2. How does classical conditioning demonstrate learning by association?

3. Define operant conditioning. Discuss the factors that influence the course of operant conditioning.

4. A good role model is very important for a growing up child. Discuss the kind of learning that supports it.

5. Explain the procedures for studying verbal learning.

6. What is a skill? What are the stages through which skill learning develops?

7. How can you distinguish between generalisation and discrimination?

8. How does transfer of learning takes place?

9. Why is motivation a prerequisite for learning?

10. What does the notion of preparedness for learning mean?

11. Explain the different forms of cognitive learning?

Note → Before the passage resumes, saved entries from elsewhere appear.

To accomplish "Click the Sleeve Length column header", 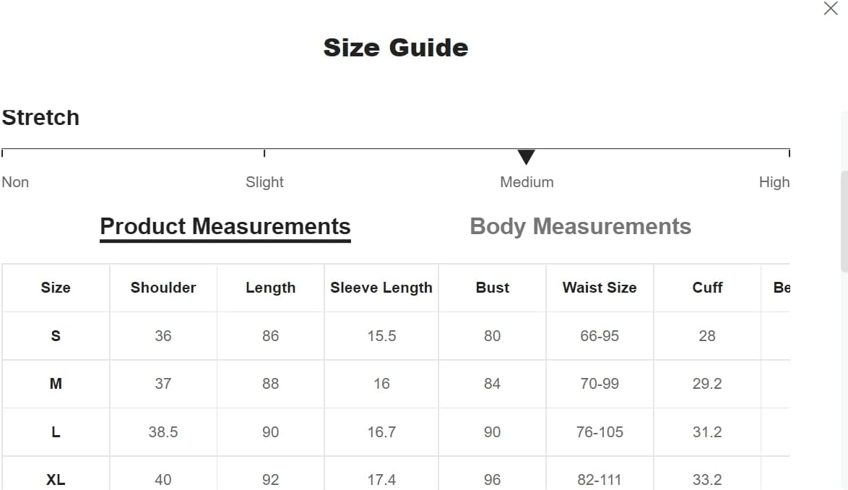I will (x=381, y=288).
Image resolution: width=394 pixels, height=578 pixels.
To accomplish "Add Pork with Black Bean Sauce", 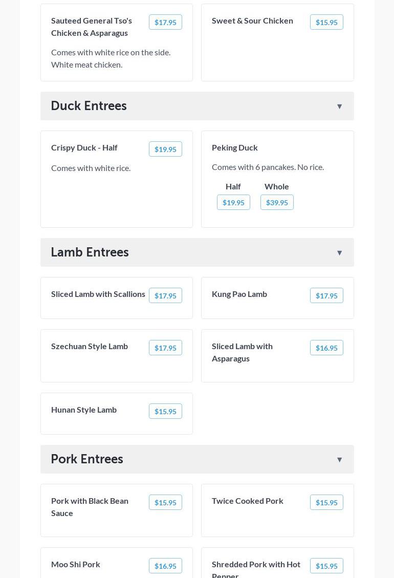I will pos(165,503).

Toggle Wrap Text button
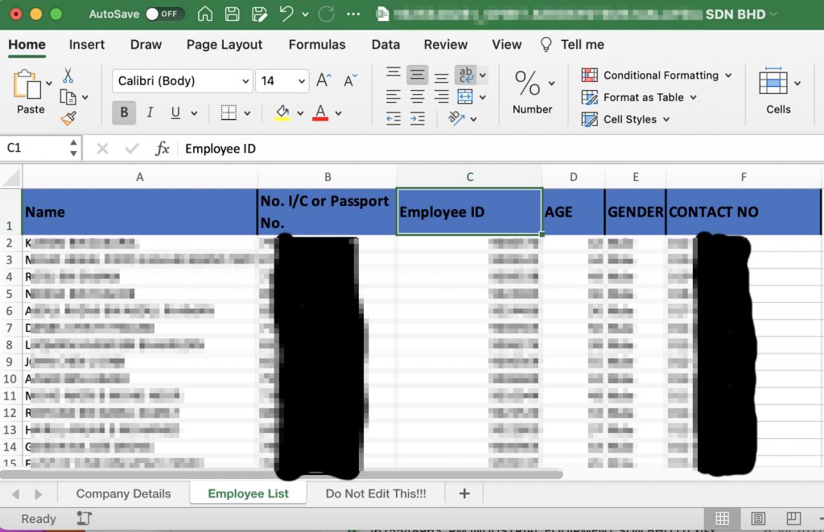(466, 76)
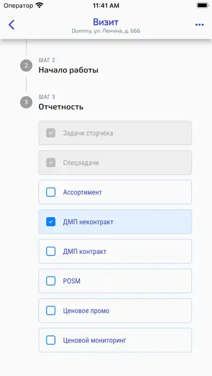Tap the step 2 circle icon

[x=26, y=66]
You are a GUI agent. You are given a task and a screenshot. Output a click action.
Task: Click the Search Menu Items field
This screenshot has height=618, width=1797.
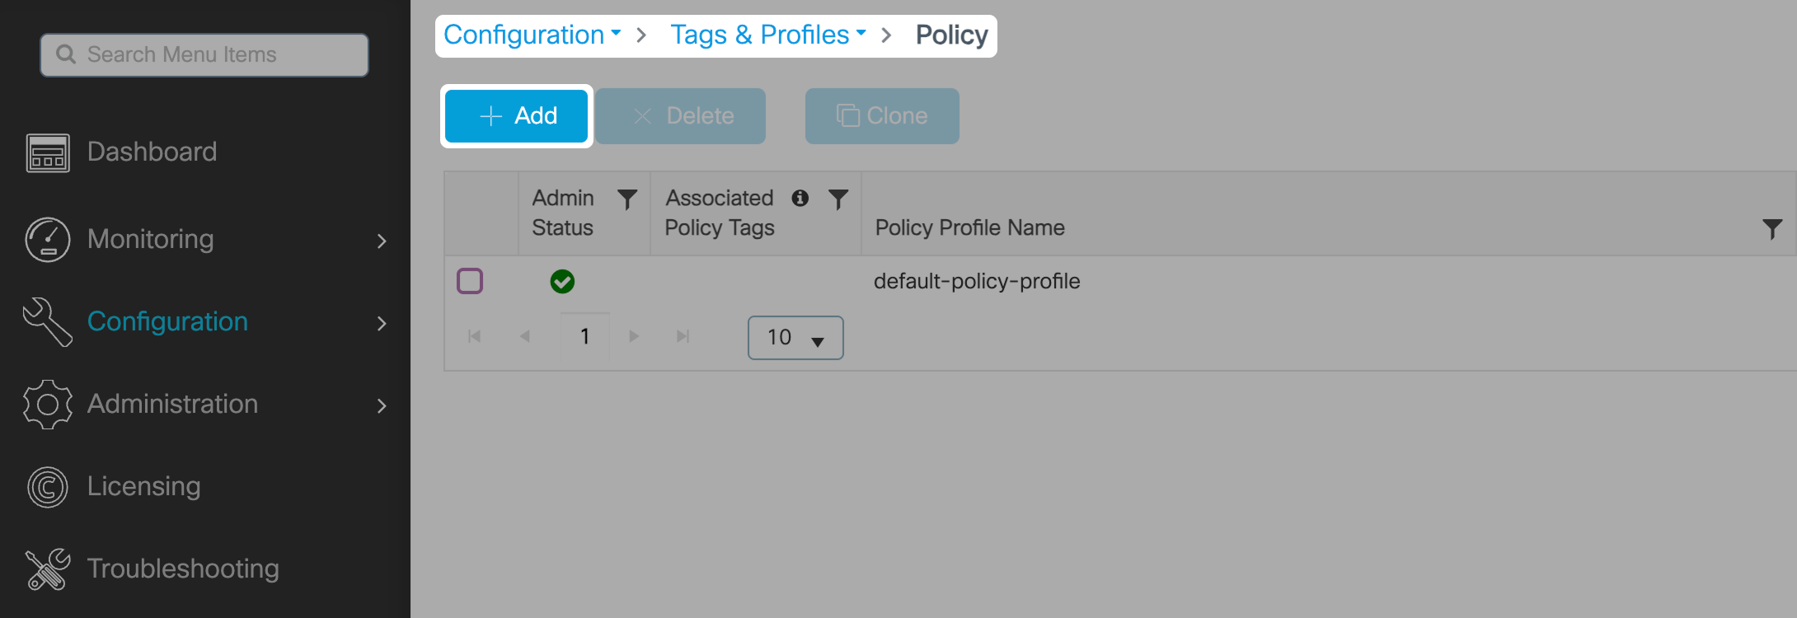[204, 55]
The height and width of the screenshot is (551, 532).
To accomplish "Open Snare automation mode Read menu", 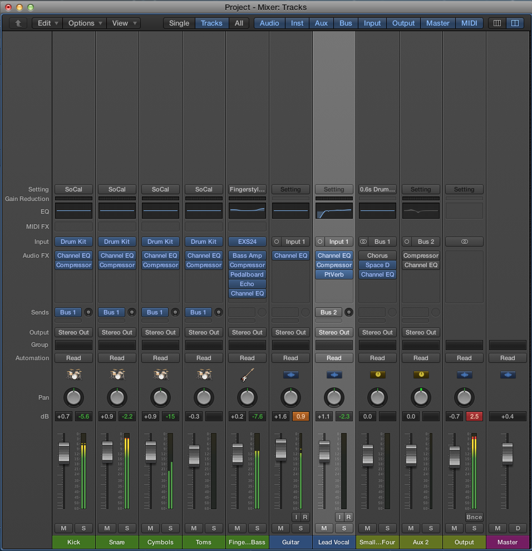I will [x=117, y=358].
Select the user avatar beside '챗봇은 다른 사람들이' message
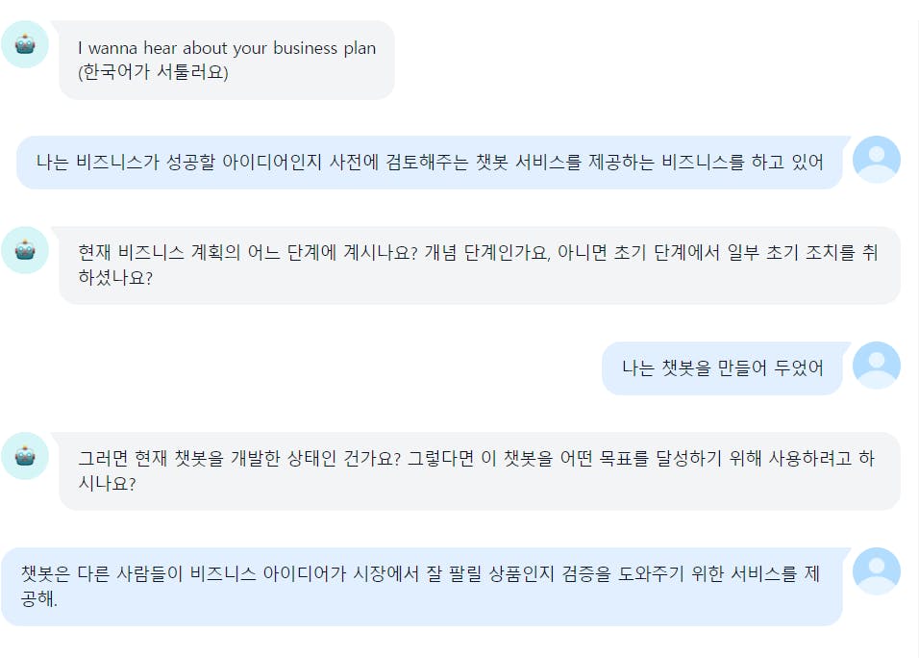 point(876,571)
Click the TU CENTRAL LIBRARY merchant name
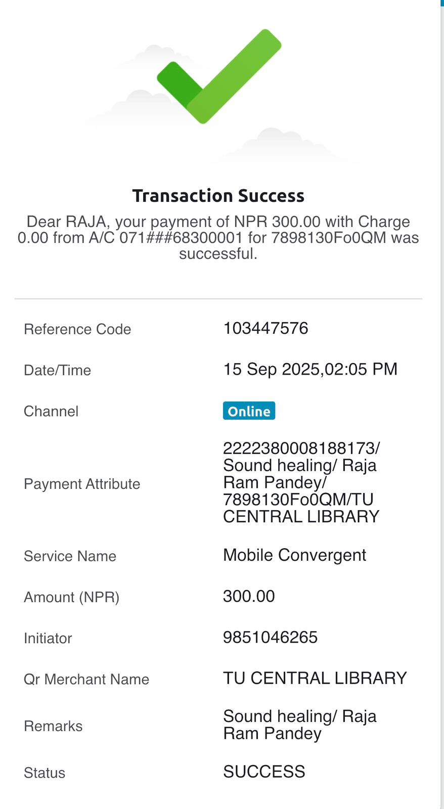 coord(315,679)
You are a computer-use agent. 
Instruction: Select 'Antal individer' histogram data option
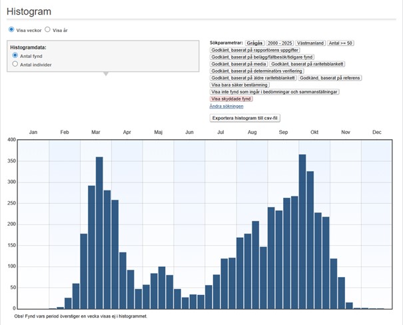click(15, 65)
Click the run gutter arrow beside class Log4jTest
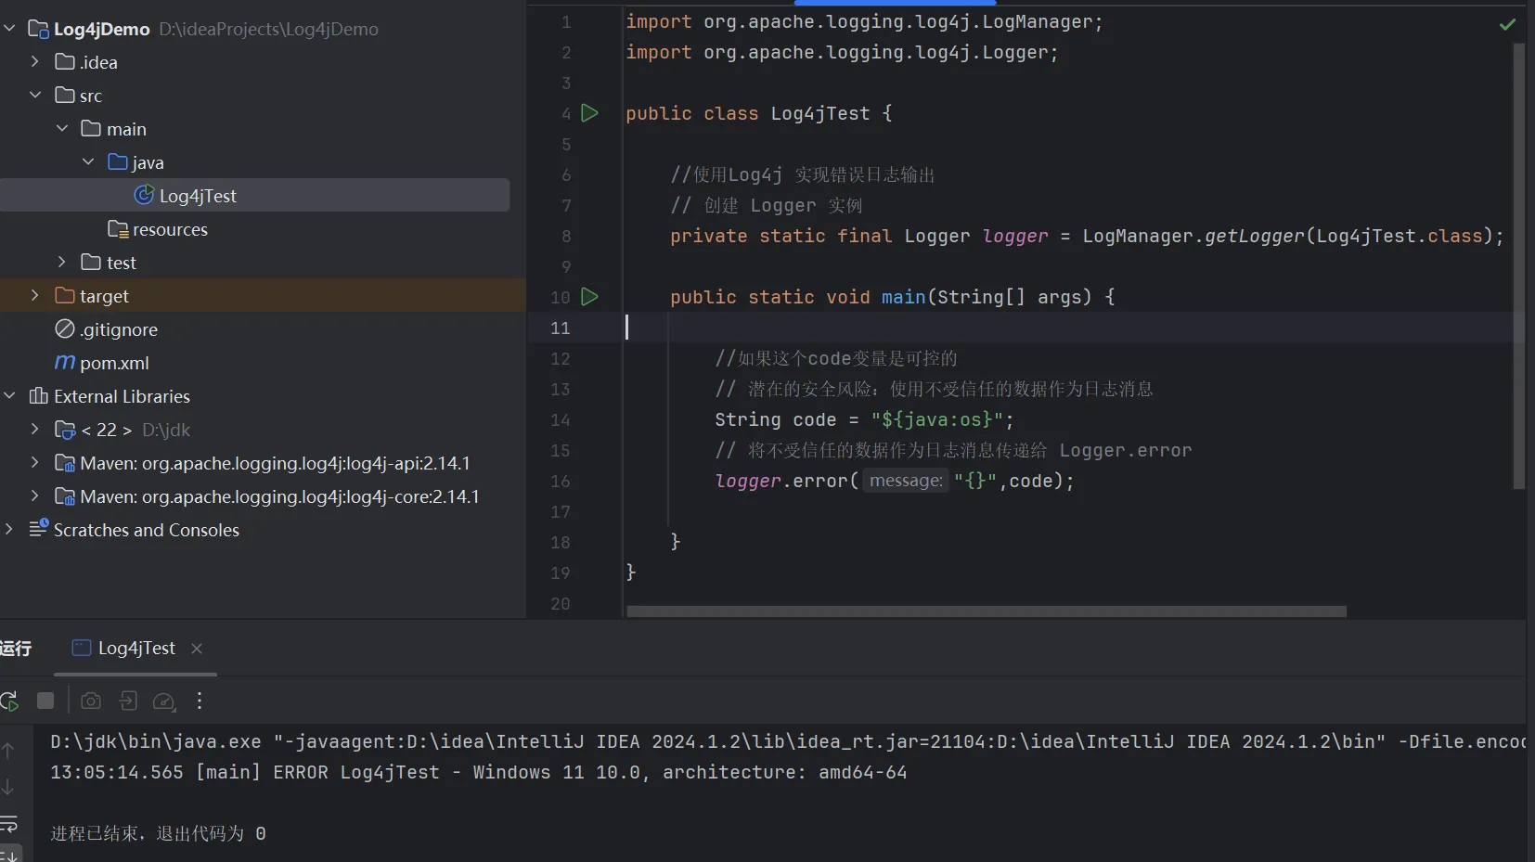Image resolution: width=1535 pixels, height=862 pixels. click(589, 113)
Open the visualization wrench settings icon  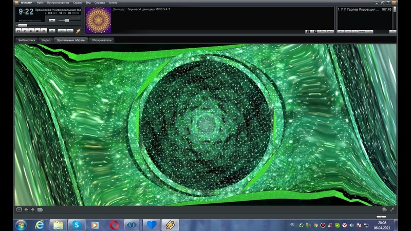pos(393,209)
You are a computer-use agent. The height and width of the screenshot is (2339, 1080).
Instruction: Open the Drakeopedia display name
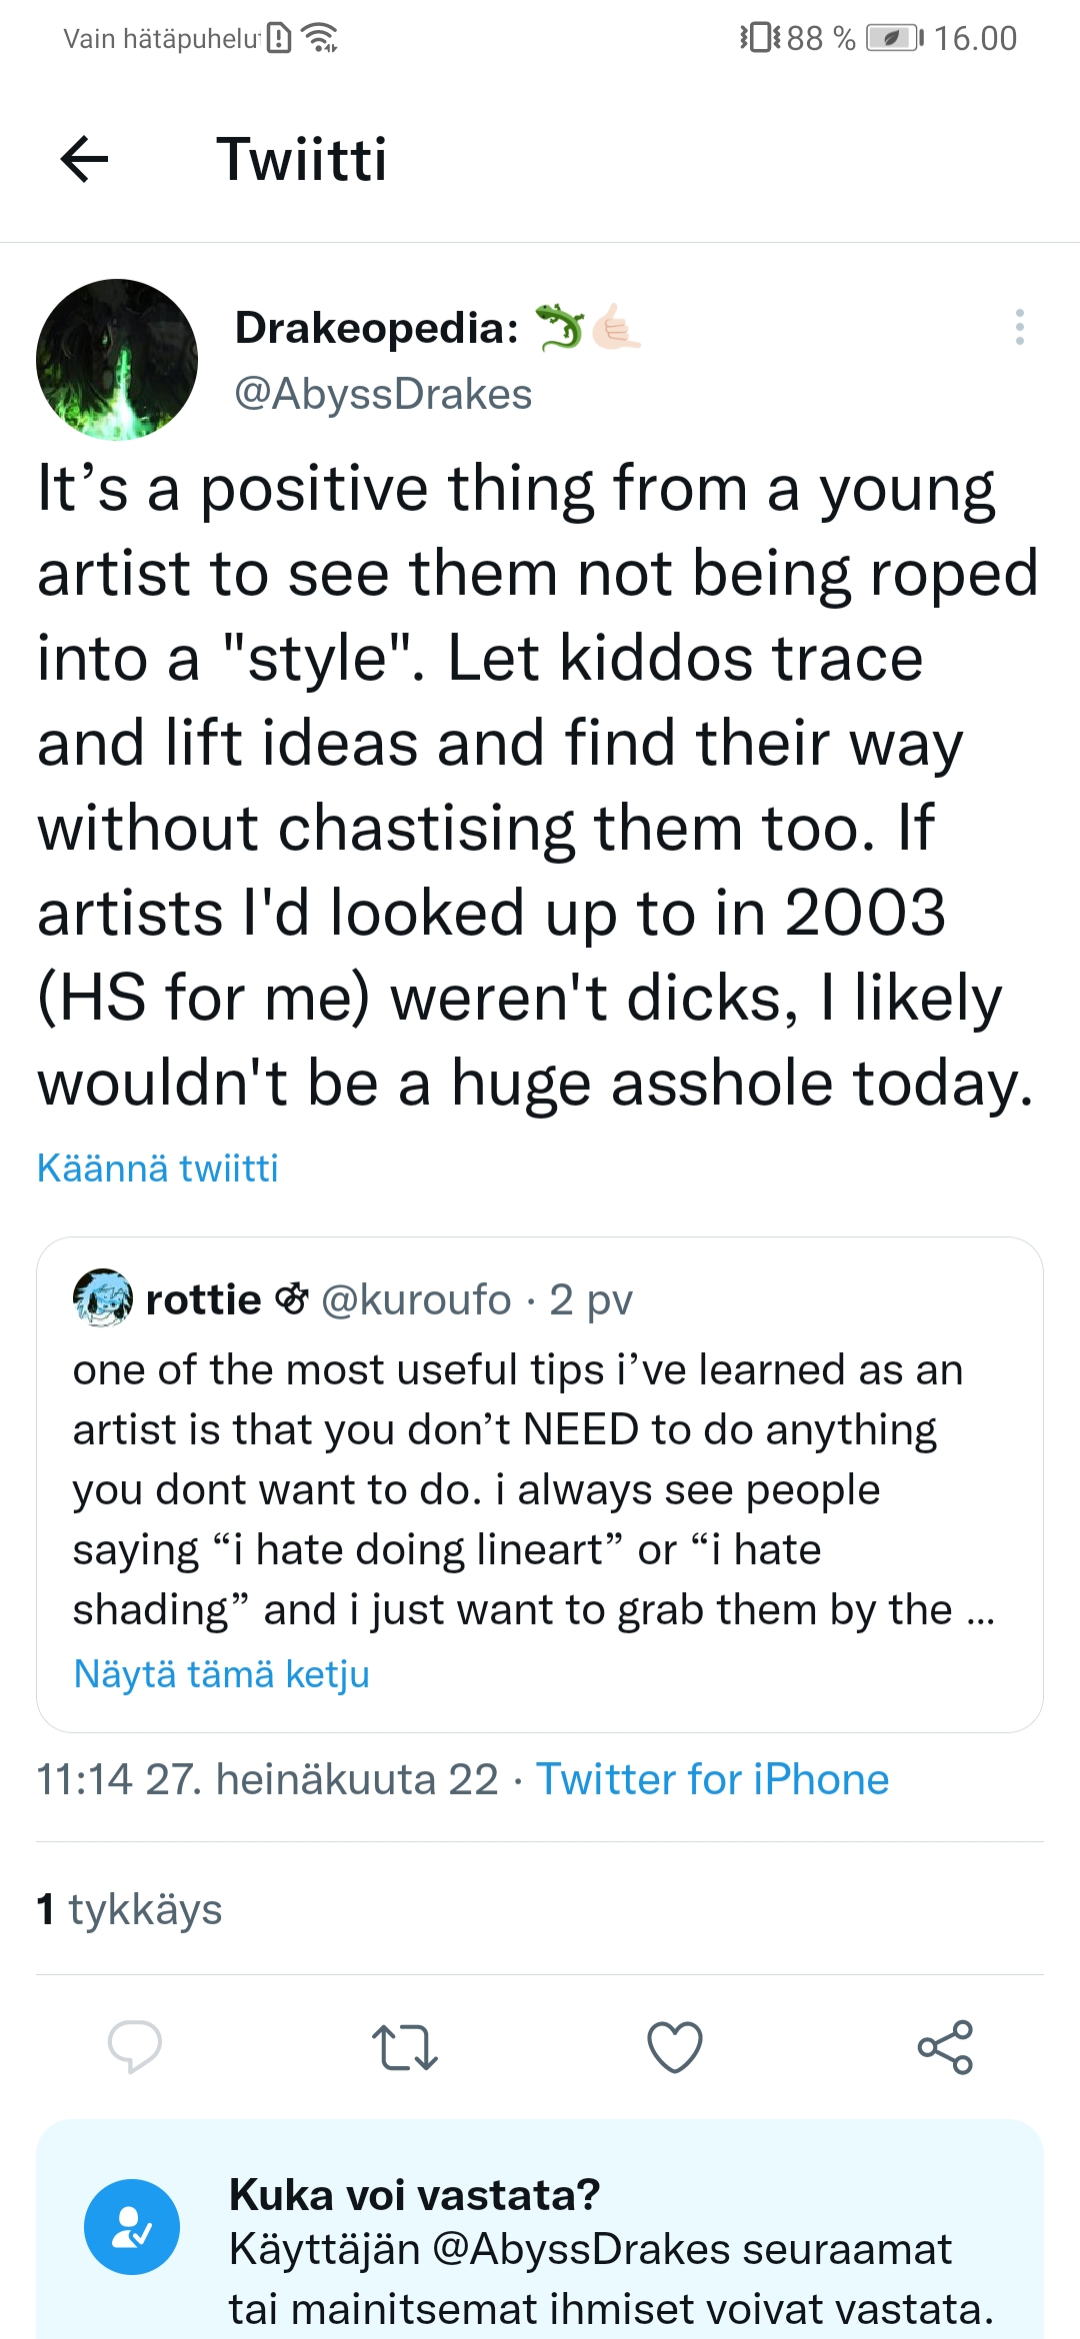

12. How can we identify students with learning disabilities?


Project Ideas

1. How do your parents reinforce you for behaving in the ways they think are good for you? Select five different instances. Compare these with the reinforcement employed by teachers in the classroom and relate them to the concepts taught in the class.

2. If your younger sister or brother has indulged in some undesirable behaviour, how would you help her/him to get rid of that behaviour. Make use of the learning principles discussed in the chapter.